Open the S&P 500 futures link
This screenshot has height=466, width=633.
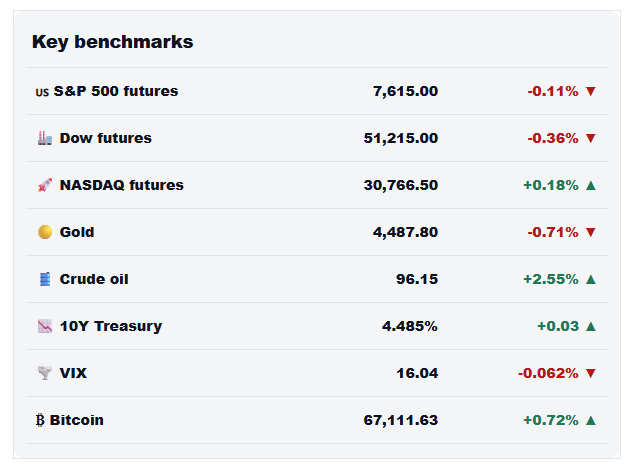116,91
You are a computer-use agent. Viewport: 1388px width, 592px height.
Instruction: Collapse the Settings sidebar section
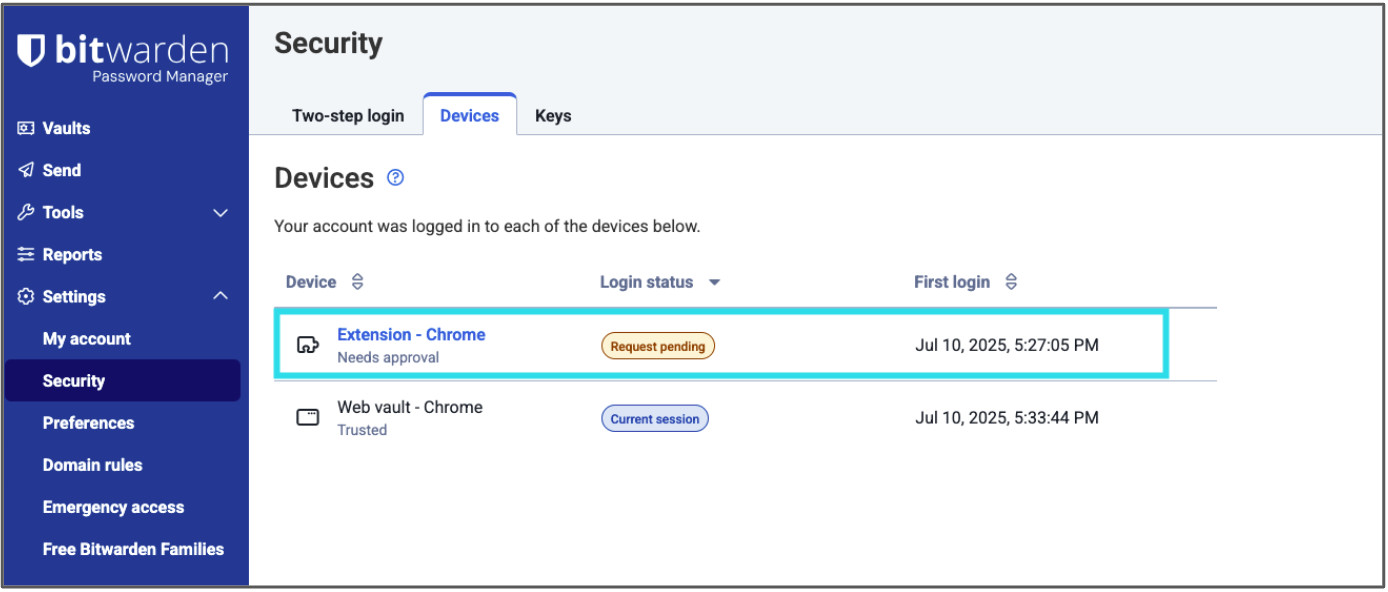(219, 296)
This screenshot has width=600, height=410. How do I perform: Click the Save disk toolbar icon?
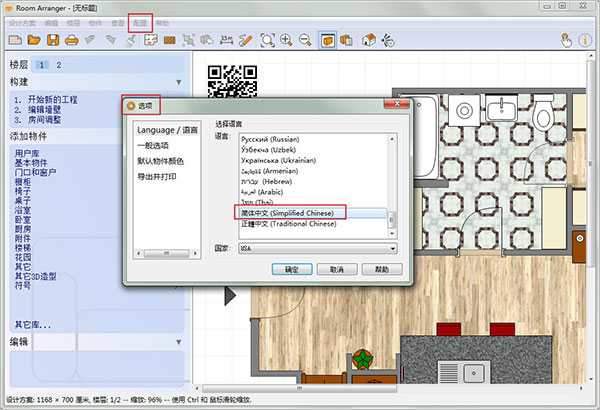[52, 40]
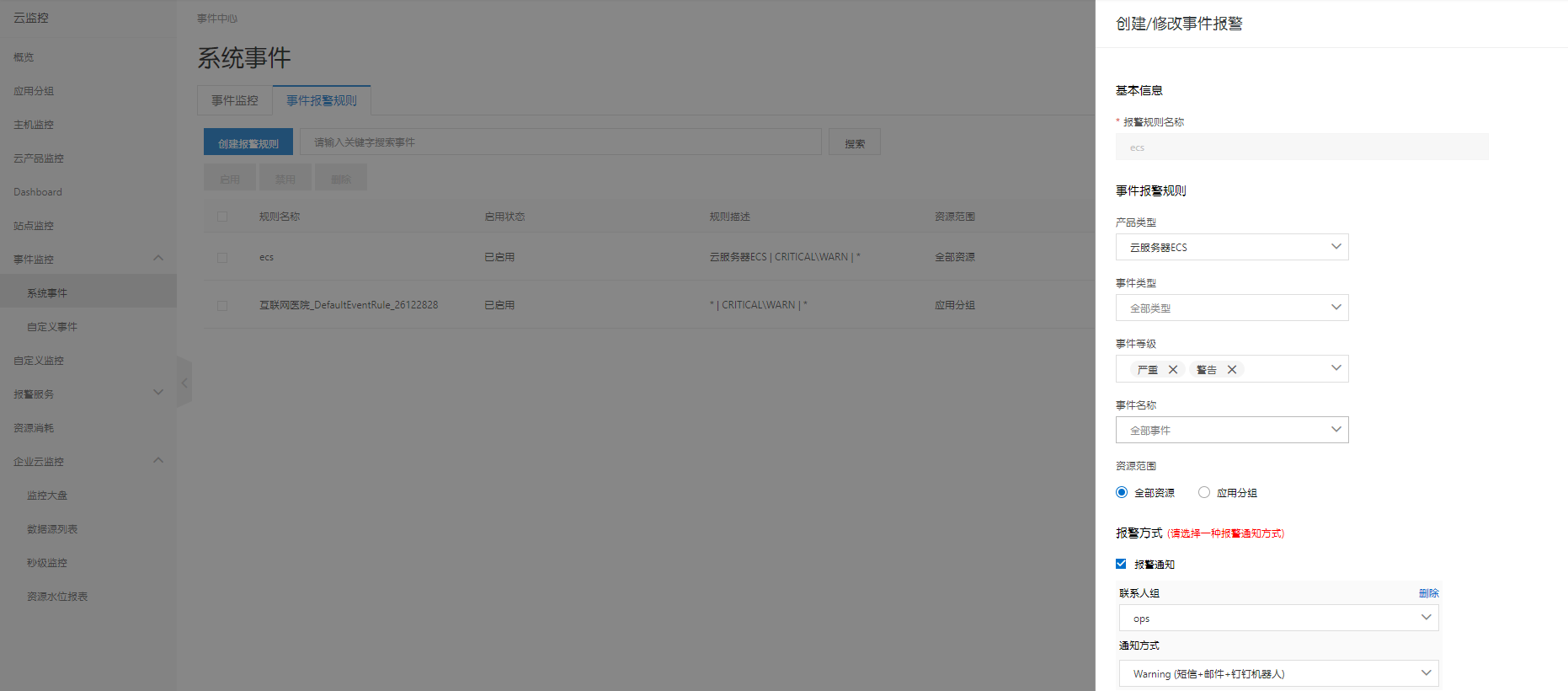Open the 通知方式 dropdown

[x=1277, y=673]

——

**What to produce**
Output only the lines that run from the line containing "Instruction: Collapse the" to the last line of the data, exactly as they stand and without pictures.

**Solution to this task**
Instruction: Collapse the Settings sidebar section
(219, 296)
This screenshot has width=600, height=410. How do I perform: Click the Save disk toolbar icon?
[52, 40]
Open the 通知方式 dropdown

[x=1277, y=673]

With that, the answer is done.